Nach Überzeugung der Kammer ist es in hohem Maße wahrscheinlich, daß der Kläger hinreichende Kenntnisse über Grundfragen der Berufsbildung, Planung und Durchführung der Ausbildung, über die Stellung des Jugendlichen in der Ausbildung und über die erforderlichen Rechtsgrundlagen besitzt. Ein Indiz dafür sind bereits die Ausbildungserfolge des Klägers (vgl. zu diesem Gesichtspunkt auch Herkert a.a.O. Rd-Nr. 17 zu § 21, Anm. 1 c zu § 7 AEVO), der nach seinem unbestrittenen Vortrag bisher mindestens 15 Lehrlinge mit Erfolg zur Lehrabschlußprüfung geführt hat. Dieser Sachverhalt geht über den Wortlaut des § 7 Abs. 1, letzter Halbsatz, wonach lediglich das Fehlen erheblicher Beanstandungen gefordert wird, erheblich hinaus. Auch die Tatsache, daß der Kläger die geforderte Zehnjahresfrist mit seiner Ausbildungstätigkeit bei weitem überschreitet, muß als positiver Gesichtspunkt gewürdigt werden. Denn der Kläger bildet nicht erst seit dem 29. April 1962 Lehrlinge aus, sondern bereits seit dem Jahre 1956, wie aus der Bescheinigung seines Arbeitgebers hervorgeht. Er verfügt deshalb mit überwiegender Wahrscheinlichkeit über einen reichen Erfahrungsschatz hinsichtlich der Art und Weise der Ausbildung im allgemeinen und der Ausbildung von Jugendlichen im besonderen. Seine Kenntnisse über Rechtsgrundlagen des Arbeitsrechts hat er außerdem durch die beiden Nachprüfungen bei der Bundesanstalt für Arbeitsvermittlung und Arbeitslosenversicherung unter Beweis gestellt. Es kann ihm abgenommen werde, daß er sowohl diese Rechtskenntnisse als auch seine pädagogischen Fähigkeiten durch seine Ausbildertätigkeit in der Praxis und durch das Studium entsprechender Fachliteratur vertieft und auf den neuesten Stand gebracht hat, wie er bereits mit Schreiben vom 16. Februar 1973 der Beklagten gegenüber darlegte.

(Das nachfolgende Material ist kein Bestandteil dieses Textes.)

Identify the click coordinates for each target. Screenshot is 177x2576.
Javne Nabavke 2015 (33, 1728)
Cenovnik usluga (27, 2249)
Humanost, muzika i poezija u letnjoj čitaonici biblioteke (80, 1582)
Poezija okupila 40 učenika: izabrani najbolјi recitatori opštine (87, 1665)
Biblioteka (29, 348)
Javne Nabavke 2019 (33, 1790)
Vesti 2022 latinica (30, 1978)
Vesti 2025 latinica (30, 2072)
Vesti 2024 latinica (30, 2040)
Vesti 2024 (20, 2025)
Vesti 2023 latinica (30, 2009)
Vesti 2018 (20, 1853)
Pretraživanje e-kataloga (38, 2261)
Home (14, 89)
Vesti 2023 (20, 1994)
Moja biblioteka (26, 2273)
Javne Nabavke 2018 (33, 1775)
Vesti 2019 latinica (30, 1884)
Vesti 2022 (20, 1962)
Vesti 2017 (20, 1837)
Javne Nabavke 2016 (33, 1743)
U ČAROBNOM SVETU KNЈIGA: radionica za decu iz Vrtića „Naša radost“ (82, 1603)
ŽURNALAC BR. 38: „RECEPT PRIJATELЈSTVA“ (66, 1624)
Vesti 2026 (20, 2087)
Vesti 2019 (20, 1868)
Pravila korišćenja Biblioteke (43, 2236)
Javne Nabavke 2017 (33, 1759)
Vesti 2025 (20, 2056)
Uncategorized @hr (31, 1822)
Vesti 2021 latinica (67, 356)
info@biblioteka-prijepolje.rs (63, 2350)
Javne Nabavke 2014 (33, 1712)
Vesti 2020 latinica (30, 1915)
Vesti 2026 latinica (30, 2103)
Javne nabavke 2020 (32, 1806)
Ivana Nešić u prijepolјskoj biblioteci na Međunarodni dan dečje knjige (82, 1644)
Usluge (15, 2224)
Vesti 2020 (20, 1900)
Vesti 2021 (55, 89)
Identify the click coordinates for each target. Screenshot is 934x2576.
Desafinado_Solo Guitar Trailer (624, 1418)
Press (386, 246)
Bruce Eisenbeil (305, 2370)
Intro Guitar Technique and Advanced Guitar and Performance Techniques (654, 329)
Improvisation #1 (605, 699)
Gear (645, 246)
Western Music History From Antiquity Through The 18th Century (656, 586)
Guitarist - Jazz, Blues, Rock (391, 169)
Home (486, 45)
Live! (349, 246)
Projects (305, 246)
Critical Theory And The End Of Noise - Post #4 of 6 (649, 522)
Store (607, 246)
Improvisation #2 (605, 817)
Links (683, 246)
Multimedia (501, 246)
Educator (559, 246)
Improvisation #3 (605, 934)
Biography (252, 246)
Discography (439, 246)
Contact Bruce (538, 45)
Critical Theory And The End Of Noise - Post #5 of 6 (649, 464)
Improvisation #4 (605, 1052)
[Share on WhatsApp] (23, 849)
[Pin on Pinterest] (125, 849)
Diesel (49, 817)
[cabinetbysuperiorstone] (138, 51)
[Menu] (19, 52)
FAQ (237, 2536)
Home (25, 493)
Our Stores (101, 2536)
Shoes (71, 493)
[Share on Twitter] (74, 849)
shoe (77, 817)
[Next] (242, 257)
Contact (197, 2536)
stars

Da nach alledem die Voraussetzungen des § 7 Abs. 1 AEVO als erfüllt anzusehen sind, war der Klage stattzugeben.
Die Kostenentscheidung beruht auf § 15 Abs. 1 VwGO.
III.
Gegen dieses Urteil ist die Berufung an das Oberverwaltungsgericht in Lüneburg statthaft. Sie ist innerhalb eines Monats nach Zustellung dieses Urteils beim Verwaltungsgericht in Braunschweig schriftlich oder zur Niederschrift des Urkundsbeamten der Geschäftsstelle einzulegen. Die Berufungsfrist ist auch gewahrt, wenn die Berufung innerhalb dieser Frist beim Oberverwaltungsgericht eingeht.